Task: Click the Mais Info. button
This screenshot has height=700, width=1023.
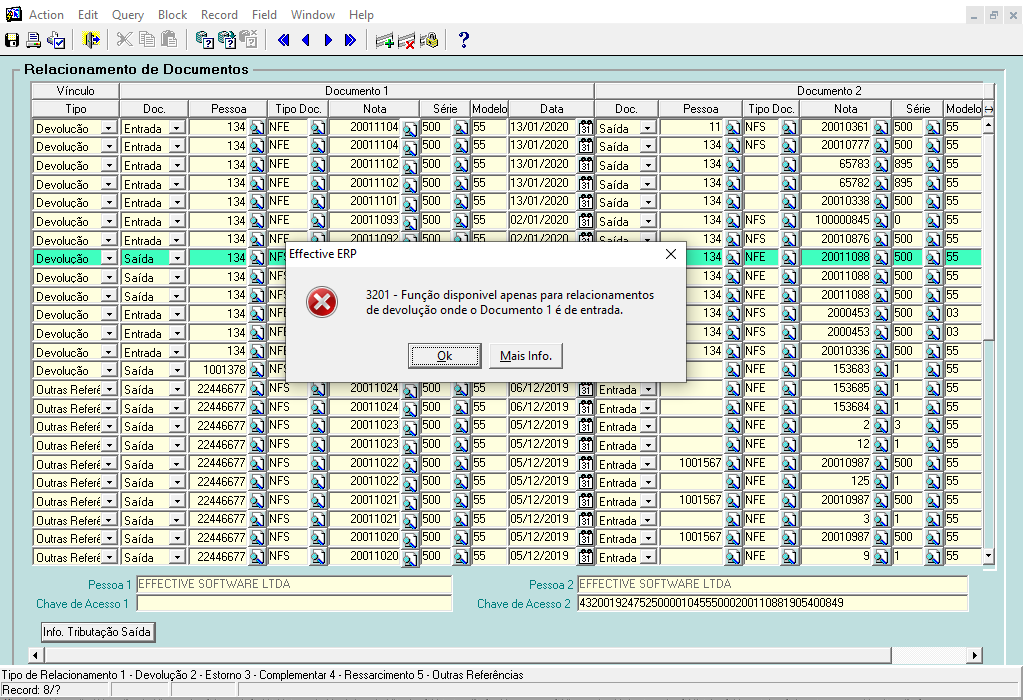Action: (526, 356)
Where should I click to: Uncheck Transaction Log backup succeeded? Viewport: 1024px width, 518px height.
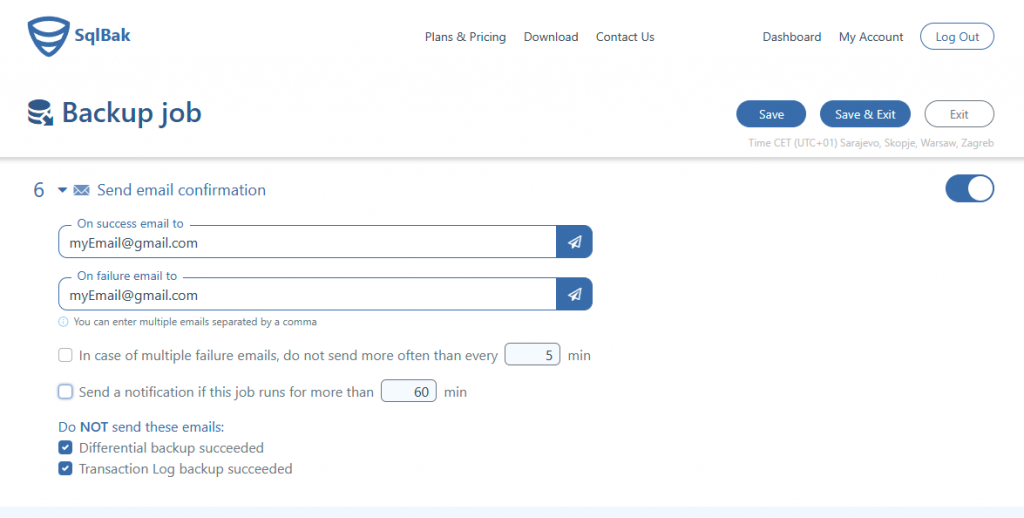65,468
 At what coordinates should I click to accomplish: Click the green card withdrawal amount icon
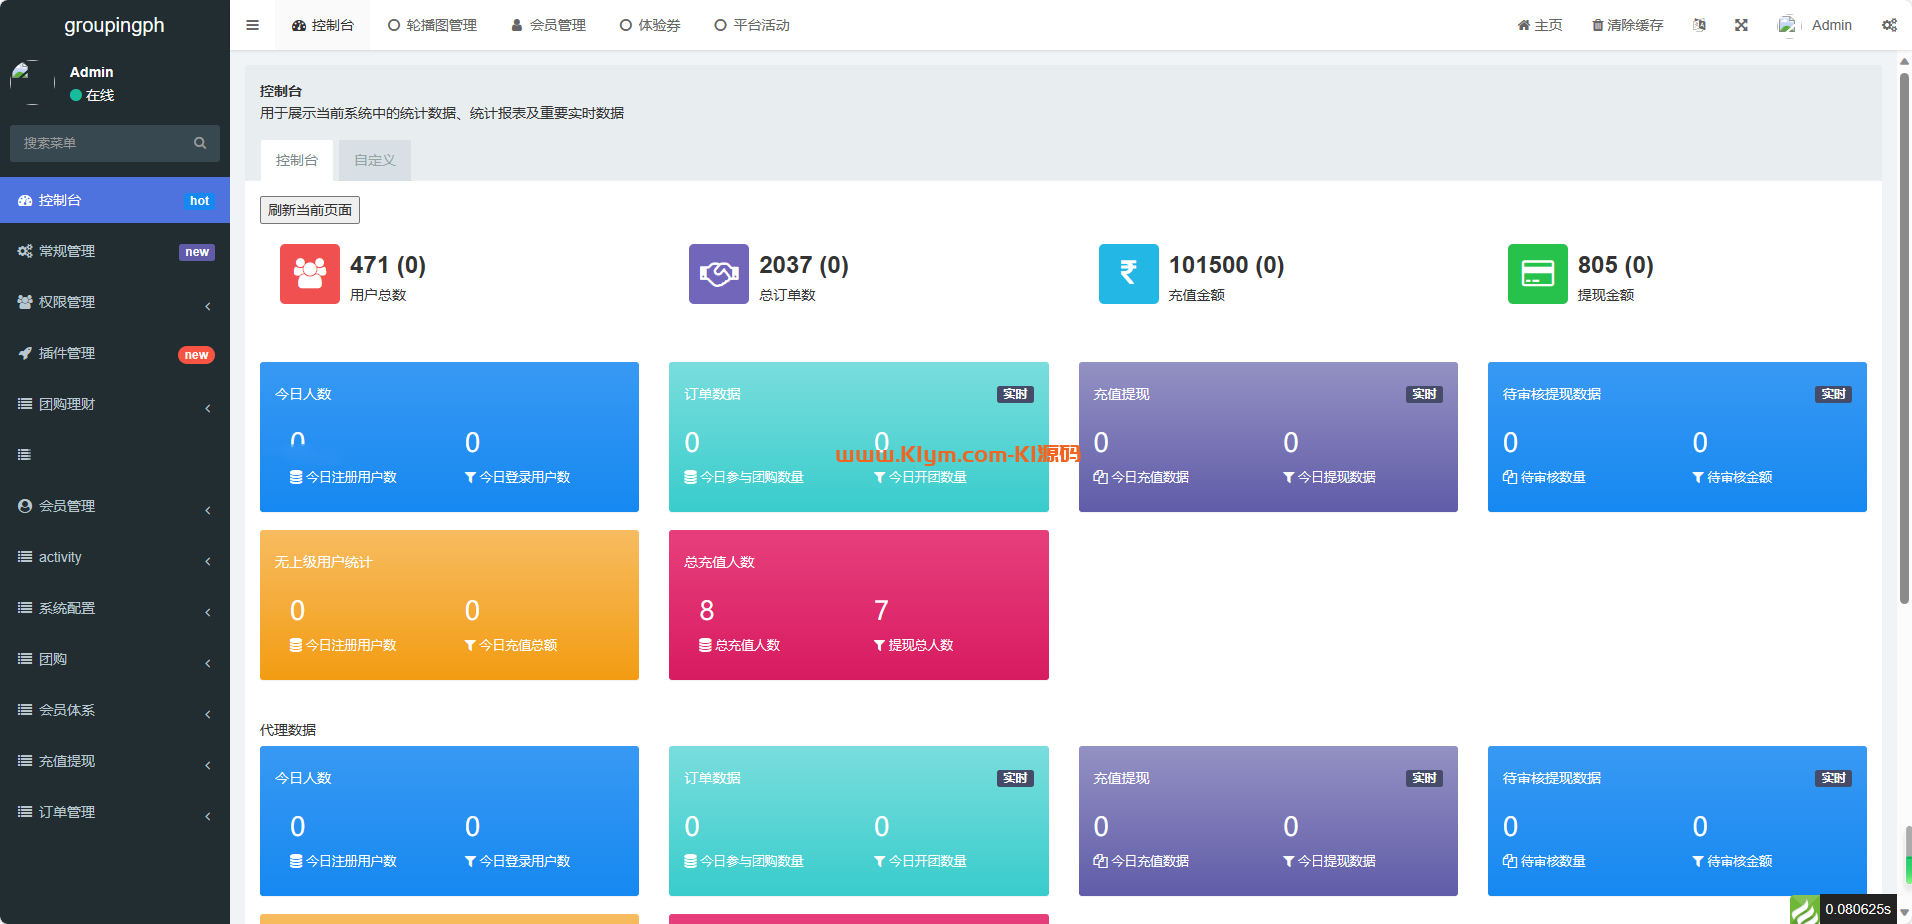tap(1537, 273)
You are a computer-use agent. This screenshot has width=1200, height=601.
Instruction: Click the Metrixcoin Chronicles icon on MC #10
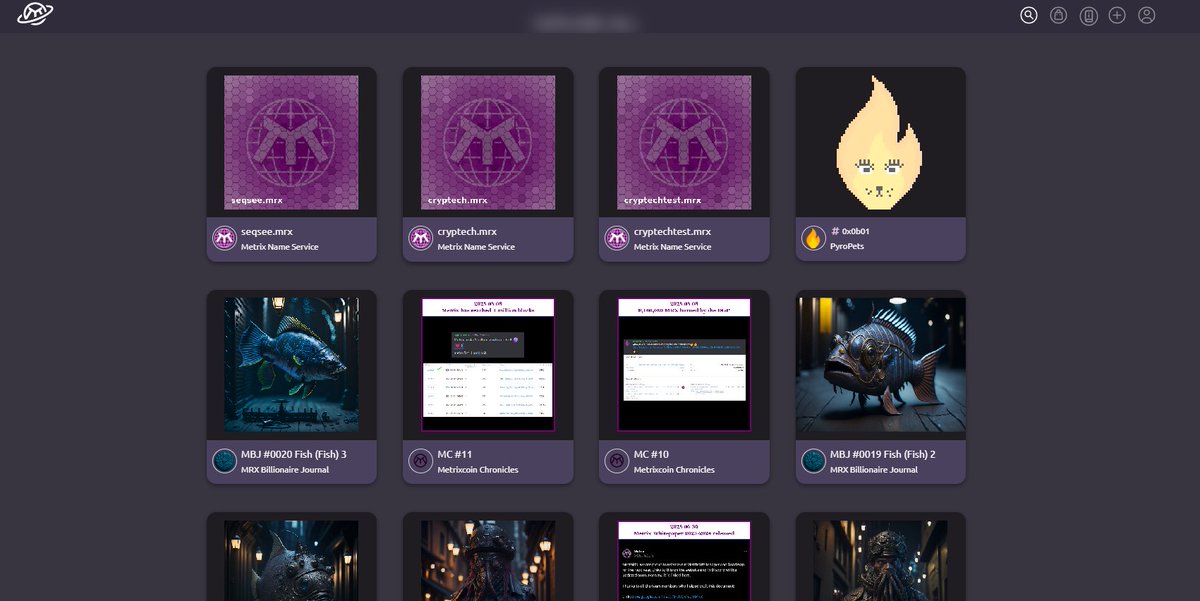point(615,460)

+ + +

== REQUIREMENT ==
Reproduce verbatim, and only, the lines starting at the one that contains "You are a computer-use" and ending with the final line of the records; leave out the pictures.

== PROBLEM SOLUTION ==
You are a computer-use agent. This screenshot has width=1200, height=601.
Instruction: Click the Metrixcoin Chronicles icon on MC #10
point(615,460)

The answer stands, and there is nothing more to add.